**Prompt:** Pull out each line of the records holding the string "computer".

**Available data:**
----
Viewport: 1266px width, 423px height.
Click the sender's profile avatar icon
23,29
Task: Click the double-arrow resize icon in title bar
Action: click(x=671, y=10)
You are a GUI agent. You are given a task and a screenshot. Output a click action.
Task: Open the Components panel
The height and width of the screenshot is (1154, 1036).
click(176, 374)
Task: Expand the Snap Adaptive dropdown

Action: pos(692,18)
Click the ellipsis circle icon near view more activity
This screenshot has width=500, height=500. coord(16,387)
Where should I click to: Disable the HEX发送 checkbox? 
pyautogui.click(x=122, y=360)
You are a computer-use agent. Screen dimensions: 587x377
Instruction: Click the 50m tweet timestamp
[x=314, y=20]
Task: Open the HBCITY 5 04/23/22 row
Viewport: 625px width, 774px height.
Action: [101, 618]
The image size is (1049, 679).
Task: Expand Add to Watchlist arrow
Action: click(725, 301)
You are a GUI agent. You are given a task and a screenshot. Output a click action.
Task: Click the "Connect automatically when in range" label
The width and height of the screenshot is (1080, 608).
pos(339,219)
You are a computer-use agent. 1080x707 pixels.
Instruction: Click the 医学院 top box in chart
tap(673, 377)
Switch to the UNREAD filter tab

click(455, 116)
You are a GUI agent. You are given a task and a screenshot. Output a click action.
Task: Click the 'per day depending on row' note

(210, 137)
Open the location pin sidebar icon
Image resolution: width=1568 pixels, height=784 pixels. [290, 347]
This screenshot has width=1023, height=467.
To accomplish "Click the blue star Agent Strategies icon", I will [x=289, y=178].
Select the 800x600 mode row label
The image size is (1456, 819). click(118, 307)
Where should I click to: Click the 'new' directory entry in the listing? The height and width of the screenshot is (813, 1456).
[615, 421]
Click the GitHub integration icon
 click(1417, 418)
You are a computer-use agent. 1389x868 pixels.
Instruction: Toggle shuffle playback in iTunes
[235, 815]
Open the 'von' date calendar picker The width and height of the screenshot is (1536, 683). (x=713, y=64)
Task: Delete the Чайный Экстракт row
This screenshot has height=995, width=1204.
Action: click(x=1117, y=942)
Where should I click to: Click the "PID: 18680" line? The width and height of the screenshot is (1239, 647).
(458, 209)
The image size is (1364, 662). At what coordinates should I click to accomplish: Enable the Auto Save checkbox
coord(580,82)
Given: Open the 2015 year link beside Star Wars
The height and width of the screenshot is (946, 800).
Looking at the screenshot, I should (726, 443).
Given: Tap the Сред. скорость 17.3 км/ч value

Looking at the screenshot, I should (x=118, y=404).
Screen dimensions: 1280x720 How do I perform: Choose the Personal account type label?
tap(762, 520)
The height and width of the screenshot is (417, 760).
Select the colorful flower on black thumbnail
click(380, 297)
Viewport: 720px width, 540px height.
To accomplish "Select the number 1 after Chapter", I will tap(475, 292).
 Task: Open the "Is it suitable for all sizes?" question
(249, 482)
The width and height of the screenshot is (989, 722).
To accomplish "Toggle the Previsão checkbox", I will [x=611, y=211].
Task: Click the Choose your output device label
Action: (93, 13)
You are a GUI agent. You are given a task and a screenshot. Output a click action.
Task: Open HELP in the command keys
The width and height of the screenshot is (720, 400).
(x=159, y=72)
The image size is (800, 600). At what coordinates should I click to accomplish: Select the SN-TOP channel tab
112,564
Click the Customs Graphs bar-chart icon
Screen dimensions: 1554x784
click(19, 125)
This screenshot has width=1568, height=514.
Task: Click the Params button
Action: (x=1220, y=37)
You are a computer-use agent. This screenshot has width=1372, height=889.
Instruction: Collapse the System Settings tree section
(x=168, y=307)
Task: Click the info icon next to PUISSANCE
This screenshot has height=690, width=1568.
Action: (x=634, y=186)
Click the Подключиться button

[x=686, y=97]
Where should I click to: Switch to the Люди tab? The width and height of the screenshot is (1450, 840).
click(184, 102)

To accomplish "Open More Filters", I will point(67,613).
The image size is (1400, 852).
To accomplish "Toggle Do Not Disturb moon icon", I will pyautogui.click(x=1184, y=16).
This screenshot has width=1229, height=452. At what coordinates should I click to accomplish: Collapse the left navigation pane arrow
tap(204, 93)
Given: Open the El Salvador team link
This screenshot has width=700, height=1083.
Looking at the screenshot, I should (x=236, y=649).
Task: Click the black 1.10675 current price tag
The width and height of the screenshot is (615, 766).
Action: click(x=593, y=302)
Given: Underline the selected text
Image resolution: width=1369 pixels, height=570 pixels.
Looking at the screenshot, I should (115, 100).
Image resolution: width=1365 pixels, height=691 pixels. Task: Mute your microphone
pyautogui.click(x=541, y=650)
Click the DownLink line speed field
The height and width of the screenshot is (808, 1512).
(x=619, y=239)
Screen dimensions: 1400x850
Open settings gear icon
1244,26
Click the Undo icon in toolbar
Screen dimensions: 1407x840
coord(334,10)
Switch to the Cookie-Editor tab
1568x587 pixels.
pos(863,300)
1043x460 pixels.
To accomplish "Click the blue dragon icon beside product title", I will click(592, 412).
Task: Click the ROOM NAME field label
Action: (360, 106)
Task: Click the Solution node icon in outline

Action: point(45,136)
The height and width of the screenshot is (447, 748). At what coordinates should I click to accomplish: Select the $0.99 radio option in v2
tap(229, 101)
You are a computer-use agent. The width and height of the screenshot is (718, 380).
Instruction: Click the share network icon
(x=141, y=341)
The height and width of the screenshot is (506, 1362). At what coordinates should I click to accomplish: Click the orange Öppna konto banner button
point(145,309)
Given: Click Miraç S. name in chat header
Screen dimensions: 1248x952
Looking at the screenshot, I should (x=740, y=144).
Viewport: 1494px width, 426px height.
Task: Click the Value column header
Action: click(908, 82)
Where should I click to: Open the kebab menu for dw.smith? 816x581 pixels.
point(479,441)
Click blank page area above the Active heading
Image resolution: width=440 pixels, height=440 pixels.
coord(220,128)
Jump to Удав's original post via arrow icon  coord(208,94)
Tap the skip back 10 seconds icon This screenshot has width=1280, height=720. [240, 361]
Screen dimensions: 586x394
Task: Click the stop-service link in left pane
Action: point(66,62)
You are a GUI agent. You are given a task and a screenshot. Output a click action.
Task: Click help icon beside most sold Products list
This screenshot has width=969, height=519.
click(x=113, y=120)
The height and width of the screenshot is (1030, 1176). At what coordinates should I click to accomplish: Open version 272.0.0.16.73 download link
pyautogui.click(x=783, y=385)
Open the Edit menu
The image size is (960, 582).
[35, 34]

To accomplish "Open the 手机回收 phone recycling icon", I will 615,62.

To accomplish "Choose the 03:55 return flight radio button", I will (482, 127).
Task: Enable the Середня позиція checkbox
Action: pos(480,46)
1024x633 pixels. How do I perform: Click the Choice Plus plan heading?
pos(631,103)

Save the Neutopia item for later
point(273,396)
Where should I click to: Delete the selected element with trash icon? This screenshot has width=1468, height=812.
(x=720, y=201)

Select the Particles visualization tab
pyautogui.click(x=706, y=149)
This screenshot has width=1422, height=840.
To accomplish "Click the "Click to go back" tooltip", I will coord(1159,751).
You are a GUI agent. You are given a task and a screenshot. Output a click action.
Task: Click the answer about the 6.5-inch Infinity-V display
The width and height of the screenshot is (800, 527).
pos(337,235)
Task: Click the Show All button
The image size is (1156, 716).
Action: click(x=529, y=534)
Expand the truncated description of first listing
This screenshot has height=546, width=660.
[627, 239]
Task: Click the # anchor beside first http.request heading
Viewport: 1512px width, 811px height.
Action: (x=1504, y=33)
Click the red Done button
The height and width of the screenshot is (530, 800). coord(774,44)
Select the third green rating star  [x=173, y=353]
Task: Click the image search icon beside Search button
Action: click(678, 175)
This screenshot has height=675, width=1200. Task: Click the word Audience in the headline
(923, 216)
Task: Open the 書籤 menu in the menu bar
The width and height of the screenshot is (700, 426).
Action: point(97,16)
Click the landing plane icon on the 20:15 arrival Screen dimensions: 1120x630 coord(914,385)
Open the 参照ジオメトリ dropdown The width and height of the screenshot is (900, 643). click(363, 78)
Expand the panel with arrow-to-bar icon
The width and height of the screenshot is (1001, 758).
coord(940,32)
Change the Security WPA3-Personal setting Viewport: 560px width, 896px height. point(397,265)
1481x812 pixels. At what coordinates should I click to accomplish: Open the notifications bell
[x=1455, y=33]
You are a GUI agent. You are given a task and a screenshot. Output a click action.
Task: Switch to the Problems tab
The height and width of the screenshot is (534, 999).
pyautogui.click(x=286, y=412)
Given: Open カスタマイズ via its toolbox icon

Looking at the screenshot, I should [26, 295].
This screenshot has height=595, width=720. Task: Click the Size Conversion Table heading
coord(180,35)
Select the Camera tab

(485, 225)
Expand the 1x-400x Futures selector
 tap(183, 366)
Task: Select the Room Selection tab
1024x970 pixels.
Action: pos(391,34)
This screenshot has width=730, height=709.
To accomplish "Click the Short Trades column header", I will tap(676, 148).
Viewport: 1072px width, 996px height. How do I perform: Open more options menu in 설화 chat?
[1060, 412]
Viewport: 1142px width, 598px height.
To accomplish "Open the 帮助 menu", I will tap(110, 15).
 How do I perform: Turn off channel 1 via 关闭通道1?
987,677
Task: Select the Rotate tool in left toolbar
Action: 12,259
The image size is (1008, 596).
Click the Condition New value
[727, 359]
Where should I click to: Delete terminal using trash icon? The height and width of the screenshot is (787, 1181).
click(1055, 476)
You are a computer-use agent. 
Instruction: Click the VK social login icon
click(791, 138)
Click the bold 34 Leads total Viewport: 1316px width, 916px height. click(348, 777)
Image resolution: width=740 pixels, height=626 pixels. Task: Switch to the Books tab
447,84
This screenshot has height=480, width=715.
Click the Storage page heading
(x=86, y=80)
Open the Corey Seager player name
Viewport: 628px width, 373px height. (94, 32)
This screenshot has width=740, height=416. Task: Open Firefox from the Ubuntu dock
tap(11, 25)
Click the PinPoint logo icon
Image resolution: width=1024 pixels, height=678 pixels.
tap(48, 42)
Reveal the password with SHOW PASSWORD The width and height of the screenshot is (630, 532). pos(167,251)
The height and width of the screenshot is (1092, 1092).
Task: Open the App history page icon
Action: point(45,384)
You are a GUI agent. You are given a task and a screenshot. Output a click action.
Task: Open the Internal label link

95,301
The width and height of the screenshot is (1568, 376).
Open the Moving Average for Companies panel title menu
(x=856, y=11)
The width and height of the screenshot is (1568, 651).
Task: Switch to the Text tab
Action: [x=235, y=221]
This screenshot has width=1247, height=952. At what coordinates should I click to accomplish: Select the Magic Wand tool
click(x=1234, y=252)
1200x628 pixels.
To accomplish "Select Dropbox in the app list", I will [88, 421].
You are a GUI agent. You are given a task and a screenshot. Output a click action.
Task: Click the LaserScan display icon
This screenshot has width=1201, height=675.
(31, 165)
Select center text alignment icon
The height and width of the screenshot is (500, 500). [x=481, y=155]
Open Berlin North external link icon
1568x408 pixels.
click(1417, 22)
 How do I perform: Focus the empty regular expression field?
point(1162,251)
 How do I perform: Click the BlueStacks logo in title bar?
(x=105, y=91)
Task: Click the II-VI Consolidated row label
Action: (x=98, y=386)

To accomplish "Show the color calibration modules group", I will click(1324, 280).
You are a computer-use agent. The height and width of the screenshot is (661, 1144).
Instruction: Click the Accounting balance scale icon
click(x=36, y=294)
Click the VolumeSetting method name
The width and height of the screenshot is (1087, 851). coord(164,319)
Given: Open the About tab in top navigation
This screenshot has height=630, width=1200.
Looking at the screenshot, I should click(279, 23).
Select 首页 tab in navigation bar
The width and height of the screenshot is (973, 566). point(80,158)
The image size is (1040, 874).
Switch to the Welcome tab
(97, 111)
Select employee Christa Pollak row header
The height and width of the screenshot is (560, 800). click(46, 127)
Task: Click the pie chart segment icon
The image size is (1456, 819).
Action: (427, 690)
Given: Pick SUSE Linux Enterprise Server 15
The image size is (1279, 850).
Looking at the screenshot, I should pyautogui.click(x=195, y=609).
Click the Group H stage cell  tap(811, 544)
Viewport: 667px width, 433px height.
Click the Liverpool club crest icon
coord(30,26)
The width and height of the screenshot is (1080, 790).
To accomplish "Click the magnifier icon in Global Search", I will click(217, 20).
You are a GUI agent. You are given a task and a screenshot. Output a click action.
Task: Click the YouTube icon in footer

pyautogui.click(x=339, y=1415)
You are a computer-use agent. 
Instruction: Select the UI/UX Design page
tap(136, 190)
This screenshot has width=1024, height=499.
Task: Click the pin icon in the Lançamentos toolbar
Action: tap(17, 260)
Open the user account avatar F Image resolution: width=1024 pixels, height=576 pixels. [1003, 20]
----
**Exercise result:**
You are a computer-use agent. Screen dimensions: 587x377
You are a computer-use agent. 1080x707 pixels.
You are a computer-use agent. 1389x868 pixels.
You are a computer-use agent. This screenshot has width=1372, height=889.
You are a computer-use agent. The width and height of the screenshot is (718, 380).
You are a computer-use agent. 
You are a computer-use agent. The height and width of the screenshot is (661, 1144).
You are a computer-use agent. 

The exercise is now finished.